One of the things I enjoy in the kitchen is taking the concept of one dish and morphing it so it becomes entirely different. It’s a great way to get mileage out of a flavor combo I know and love.
So when the people at Alaska Seafood asked if I’d be willing to come up with a new appetizer to be served at this year’s Foodbuzz Festival based on the Grilled Salmon with Fig and Caramelized Onion Sauce I made last summer the answer was an easy yes.
If you’re attending this year you’ll be able to taste my bite as well as what I am sure will be a fantastic one from Teri of A Foodie Stays Fit.
Armed with a box of complimentary seafood varieties to play around with (I received Coho, Black Cod, Cod, and Halibut), my mind was buzzing with ideas. But one kept rising to the top. I really wanted to create a two-bite version of Salmon en Croute. If you’ve never heard of it before, it’s basically salmon wrapped in puff pastry. I’d made a healthy version of Salmon en Croute a couple of years back based on a Canyon Ranch recipe and loved that the salmon inside was unbelievably moist, not to mention well complimented by the buttery crust. Since we were tasked with creative a holiday appetizer it also seemed perfect since puff pastry, in my opinion, adds that extra something special the holidays demand. It also has the more indulgent, comfort food feel that I associate in the winter months.
For my version, I spread puff pastry with a fig mustard and top with caramelized onions.
Then I place the salmon on top, before folding it up into a perfect parcel. The result is an appetizer that is as filling as it is elegant. It’s also great if you have a fear of overcooking the fish because it kind of steams inside the pastry and cooks perfectly.

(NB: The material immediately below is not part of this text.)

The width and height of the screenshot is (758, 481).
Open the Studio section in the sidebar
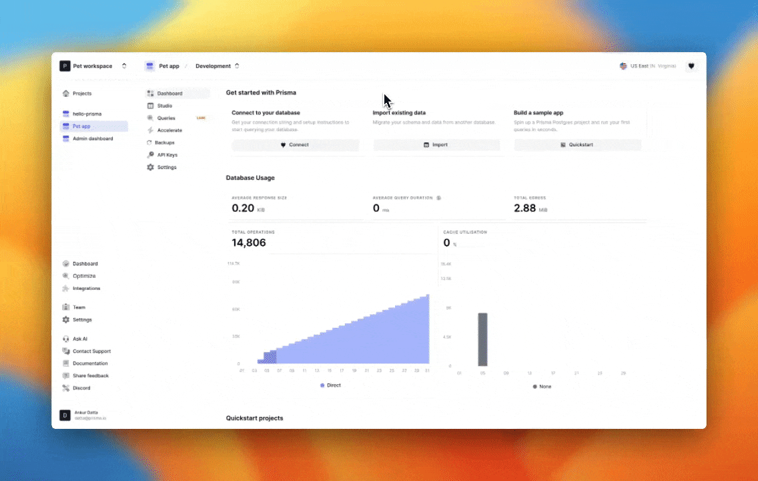(x=164, y=106)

I also really enjoyed the Coho salmon in this. I found it a bit milder than the Sockeye I used last summer, yet it was still flavorful enough to stand up to the onions and figs. All in all, with its buttery pastry, ultra fresh tasting fish, and sweet and tangy mustard it is one of those appetizers that’s hard not to love. As part of my test run I brought a batch to my cooking club, The Cooking Chicks‘ fall food fest dinner and didn’t come home with a single crumb. However, my recipe testing isn’t over yet. I have a few other ideas up my sleeve and of course welcome any fun suggestions about how I might transform my original dish into a tasty and unique bite.
Adapted from this recipe
Yields 20 bites
-1 tablespoon olive oil
-2 cups sliced sweet onion
-Salt and pepper to taste
-4 dried mission figs
-2 cups boiling water
-1/4 cup dijon mustard
-1 tablespoon honey
-1/4 teaspoon ground cayenne pepper
-1 package 17.3 ounce package puff pastry sheets, thawed according to package directions
-1 pound salmon fillets (look for pieces that are as even in thickness as possible), patted dry and cut into 20 equal-sized pieces
-1 egg, lightly beaten
Swirl olive oil in bottom of medium nonstick skillet. Add onions and sprinkle in salt and pepper. Cover and cook over medium-low heat, stirring occasionally, until onions are soft, about 10 minutes.

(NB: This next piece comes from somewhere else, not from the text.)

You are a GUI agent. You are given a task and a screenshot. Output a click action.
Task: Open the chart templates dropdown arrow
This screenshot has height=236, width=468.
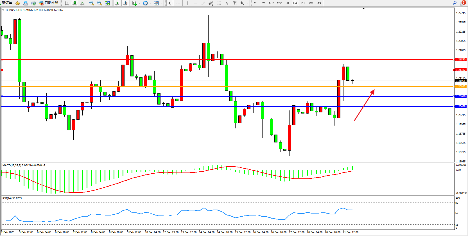click(x=161, y=3)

Remove cover and cook, stirring often, until onions are caramel in color, 30 minutes to an hour.
While onions are cooking, rehydrate the figs for the fig mustard by placing them in the boiling water for twenty minutes. Figs should become soft. Remove them from the water and coarsely chop. Add to a small food processor along with the mustard, honey, and cayenne pepper and process until as smooth as possible. Set aside.
Preheat the oven to 400 degrees F.
Unfold the pastry sheets on a lightly floured surface. Roll the pastry sheets into 2 (14-inch) squares. Cut each square into 10 rectangles (making them as even as you can) for 20 pieces in all.

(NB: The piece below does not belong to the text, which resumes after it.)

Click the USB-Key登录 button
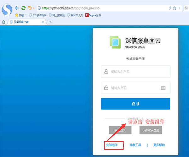Screen dimensions: 189x157 (151, 130)
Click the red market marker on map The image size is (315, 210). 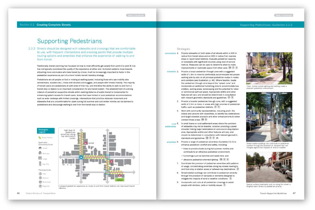click(x=86, y=143)
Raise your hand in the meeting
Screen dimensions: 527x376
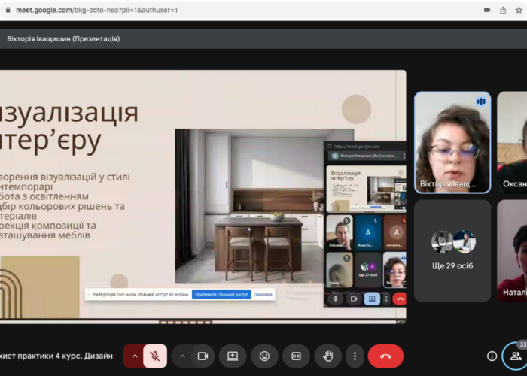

Spoon the mustard evenly on to the middle of each square (you will not need much, it is pretty flavorful and a little goes a long way). Divide the caramelized onion mixture among the pastry squares. Top each with 1 piece of salmon. Fold the sides over as if you are wrapping a package, pinching tightly to seal.
Place the parcel seam-side down on a baking sheet that has been lined with parchment paper. Repeat with remaining pastry squares. Brush the tops of each with the beaten egg and cut 3 small slits in the top of each parcel to allow the steam to vent.
Bake for 20 minutes or until the outside pastry is lightly golden. Serve immediately.
I’d also love your thoughts. Any other suggestion about how to turn fish, caramelized onions, and figs into a fantastic wintery appetizer?